Ah yes. Gothics. The influence of the gothic novel is still with us today; its elements creep into films and novels, and paranormal-influenced romances must be the next step. So what is it about gothics people liked (then and now), other than a good scare and the idea of the TSTL heroine creeping around dark passages and wearing only her nightie?
The gothics of Radcliffe et al feature exotic, often Italian settings, sinister castles and abbeys–something very popular in the regency era, when landowners commissioned picturesque ruins and follies to grace their landscape. As well as the good scare, they have a strong moral twist of justice done and wrongs avenged, with one or two people, usually the hero/heroine or a narrator (like Robert Walton, the narrator of Mary Shelley’s Frankenstein), who lives to tell the tale, and with whom we can identify. In some cases, as in Wuthering Heights, the matter-of-fact tone of the not-very-bright narrator (Mr. Lockwood) serves to strengthen the supernatural elements; if a twit like Mr. Lockwood can hear the ghostly Cathy at the window, then it must be true. The monsters, real or imagined, are instruments of justice or revenge, like Frankenstein’s monster, or Conan Doyle’s hound in Hound of the Baskervilles, written in 1902 but drawing strongly on the gothic tradition.

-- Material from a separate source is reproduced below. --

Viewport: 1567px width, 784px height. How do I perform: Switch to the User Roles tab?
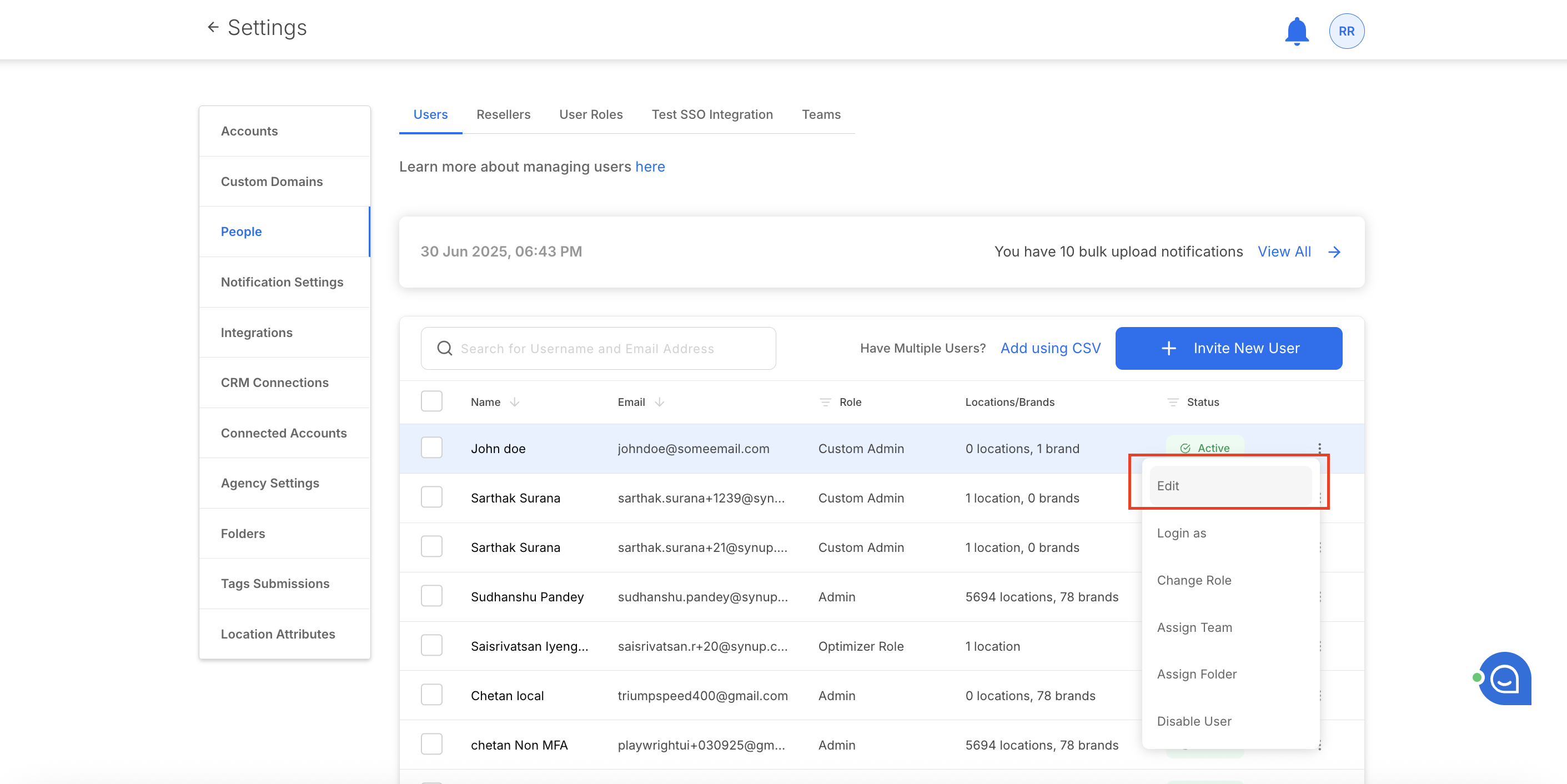coord(590,114)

I have a soft spot for gothics since the hero of my book Dedication, Adam Ashworth, publishes gothic novels under the name of Mrs. Ravenwood, and I had a lot of fun creating purple passages to head each chapter. I based most of them on the work of the gothic novelist I knew best, Mrs. Ann Radcliffe. She published bestsellers beginning with The Mysteries of Udolpho (1794), skewered by Jane Austen’s Northanger Abbey. The scene where Catherine explores an ancient chest and finds a laundry list is pure gothic pastiche. And remember the horrid veil?
Ah yes, the horrid veil.
If you’ve read Udolpho (it’s still in print) you’ll certainly remember the scene where the heroine discovers the veil and draws it aside (she’s creeping around a secret passage at the time, having been kidnapped to a mysterious castle) and swoons in horror at what she sees. It’s a tremendously effective scene. Every time she remembers it, which is fairly often, there’s a frisson of terror. And so on through the book. You’re still wondering. The references to the horrid veil become less frequent toward the end and you begin to wonder if Mrs. R has forgotten about it. Oh, surely not. Because if you were a character in a gothic who was denied such knowledge you know you’d go mad, or go into a nunnery, or have to pretend to be a ghost or some such. Then, when you’ve almost given up hope, Mrs. R. delivers, sort of. Busy tidying up the odds and ends of the novel, she reveals, in one throwaway sentence, that what the heroine saw behind the veil was the wax effigy of a worm-ridden corpse. Huh? I believe there’s a reason for the wax effigy being there–possibly a warning for visitors to keep out of the secret passage–you couldn’t expect the owner of a castle in a gothic to do anything sensible like post a “Keep Out” or “Servants Only” sign.

What do you like about gothic elements? Have you used them in your books? What gothic-influenced novels do you like? Could you write one with a straight face?